Già nel dicembre scorso, quando Donald Trump aveva annunciato la volontà di trasferire l’ambasciata USA da Tel Aviv a Gerusalemme, voci di dissenso si erano levate da parte della Comunità internazionale, l’Assemblea generale della Nazioni Unite aveva bocciato la decisione e gli scontri nel mondo arabo avevano preso fuoco. Un’intenzione, quella comunicata, che sapeva più della provocazione che dell’impegno, tanto che il Segretario di Stato Rex Tillerson si era affrettato a precisare che lo spostamento non si sarebbe realizzato a breve, e quasi sicuramente non prima della fine del mandato del Presidente americano. Al contrario, Tillerson oggi non è più Segretario di Stato, sollevato dall’incarico senza troppi riguardi, ma Trump ha deciso di compiere il trasloco nel giorno in cui Israele festeggia la sua nascita e che ai palestinesi ricorda la nakba, la catastrofe, l’esodo di centinaia di migliaia di persone costrette ad abbandonare le proprie case. Un evento che segue 2 mesi di proteste, che avevano già fatto 40 morti. In questo modo, il Presidente americano ha dato attuazione al Jerusalem Embassy Act, approvato dal Congresso nel 1995 e la cui implementazione era finora sempre stata rinviata dai Capi di Stato americani, in quanto, come pure disse Clinton, amico di Israele, “avrebbe potuto ostacolare il processo di pace”. Altri Paesi potrebbero seguire gli Stati Uniti nella scelta (Guatemala, Paraguay, Honduras) e 4 sono gli Stati europei che hanno presenziato all’inaugurazione dell’ambasciata USA a Gerusalemme (Romania, Repubblica Ceca, Austria e Ungheria), alcuni dei quali rappresentano il volto più nazionalista e xenofobo dell’Unione.

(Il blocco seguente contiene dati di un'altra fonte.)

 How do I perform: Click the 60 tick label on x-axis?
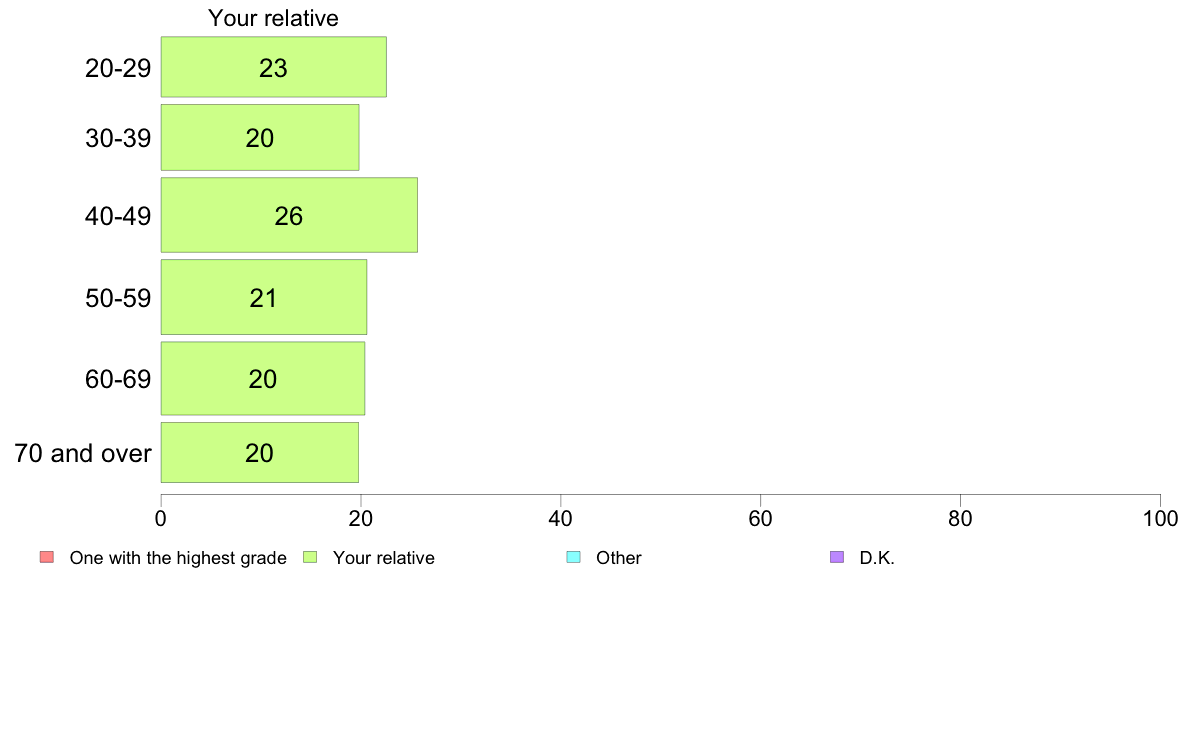pyautogui.click(x=760, y=519)
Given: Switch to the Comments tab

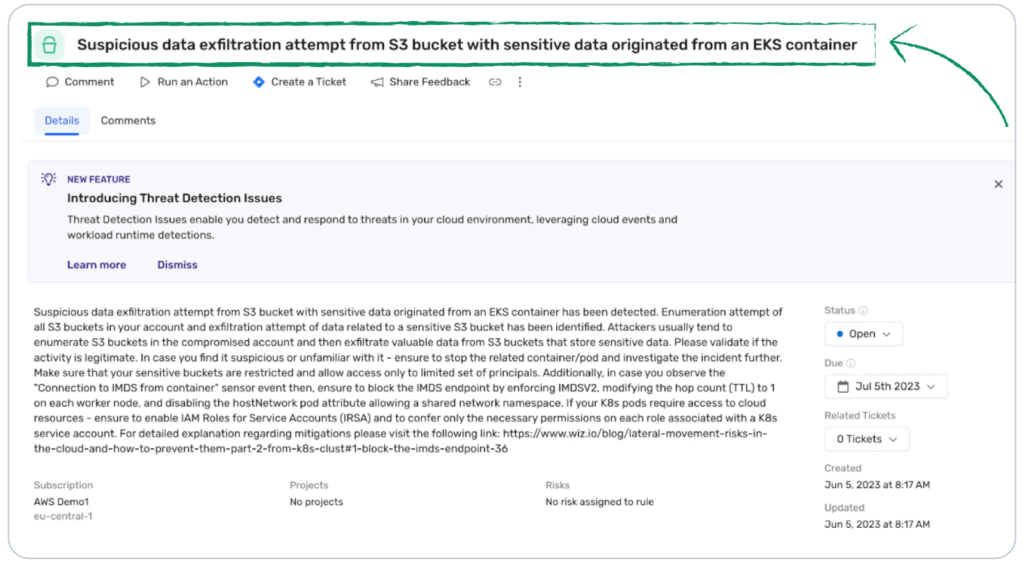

Tuttavia, a spostarsi insieme all’ambasciata americana, è, cosa ancora più grave, il baricentro della politica estera a stelle e strisce. Infatti, da decenni, pur nel quadro di una consolidata amicizia tra i due Paesi, oltre che di rapporti economici, sociali e culturali strettissimi, gli Stati Uniti hanno tradizionalmente provato a svolgere una funzione di mediazione tra le parti e di facilitazione del percorso di pacificazione. Trump, probabilmente per ragioni di politica interna, sceglie di interrompere in modo marcato questa linea e di schierarsi al fianco di uno dei due soggetti in campo, collocandosi senza mezze misure a sostegno della destra di Netanyahu, che contende la guida sia della politica israeliana sia del movimento sionista.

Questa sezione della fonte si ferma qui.